Already Jerome had the Semitic languages systematically learned to provide a reliable Bible translation to be able to create.

However, it was only under the influence of the concept of the tres linguae sacrae in the Middle Ages that exegetes began to a larger extent either to consult Jewish Torah experts or to learn Hebrew themselves. In particular, the school of Saint-Victor in Paris seems to have examined Hebrew texts particularly carefully. The Christian Hebraists in medieval Germany included Heinrich von Langenstein , Stephan Bodecker , Petrus Nigri (* around 1435, † around 1483; Peter Schwartz) and Konrad Summenhart . The lexicographer Robert Estienne should be mentioned from the French-speaking area .

In Florence the Dominican Girolamo Savonarola founded a language school at the monastery of San Marco in Florence, from which several important Hebraists emerged: Santi Pagnini (approx. 1470 – approx. 1536), who wrote numerous textbooks and encyclopedias, and Sante Marmochino († 1548), who in 1538 published the meticulously compiled “Bibbia nuovamente tradotta dalla hebraica verità in lingua thoscana”. Other important Hebraists of the Dominican order were Agostino Giustinani († 1536), who taught Hebrew and Arabic at the University of Paris from 1518, and Sixtus of Siena (1520–1569).

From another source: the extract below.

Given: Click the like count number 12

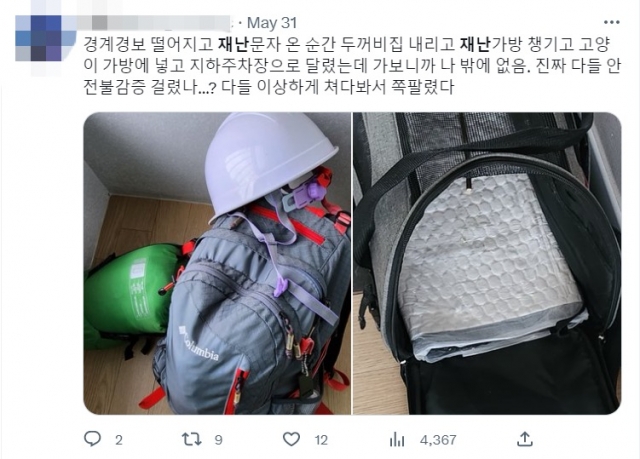Looking at the screenshot, I should 321,440.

Since the Reformation, the study of the Hebrew language and Judaism has mainly been pursued by Protestants. According to Johannes Reuchlin , Sebastian Münster and Konrad Pelikan are among the authorities in this field. Finally, professorships for Hebrew language and exegesis of the Old Testament were established in the theological faculties.

See also

literature

  • Ilana Zinguer, Abraham Melamed, Zur Shalev (eds.): Hebraic Aspects of the Renaissance. Brill, Leiden 2011 (Brill's Series in Jewish Studies, 45), ISBN 9789004212558 . - Collection of essays on Hebrew thought within Renaissance humanism
  • Hartmut Lehmann, Anne-Charlott Trepp: In times of crisis. Religiousness in Europe in the 17th Century. Vandenhoeck & Ruprecht, Göttingen, 1999 (publications by the Max Planck Institute for History, Vol. 152), pp. 301-302, ISBN 3-525-35468-1 Google Books
  • Bernhard Walde: Christian Hebraists in Germany at the end of the Middle Ages. Aschendorffsche Verlagbuchhandlung, Münster i. W., 1916. Online version
  • Jan Ziolkowski: "Tres linguae sacrae" / Christian Hebraism. In: Fritz Graf (ed.): Introduction to Latin Philology . Teubner, Stuttgart [a. a.] 1997 (Introduction to Classical Studies), p. 309, ISBN 3-519-07434-6 . Google books

Web links

Individual evidence

  1. ^ Elias H. Füllenbach , Biblical and Hebrew studies of Italian Dominicans of the 15th and 16th centuries , in: Bibelstudium und Sermon im Dominikanerorden. History, ideal, practice , ed. by Viliam Stefan Doci and Thomas Prügl, Rome 2019 (= Dissertationes Historicae, Vol. 36), pp. 255–271.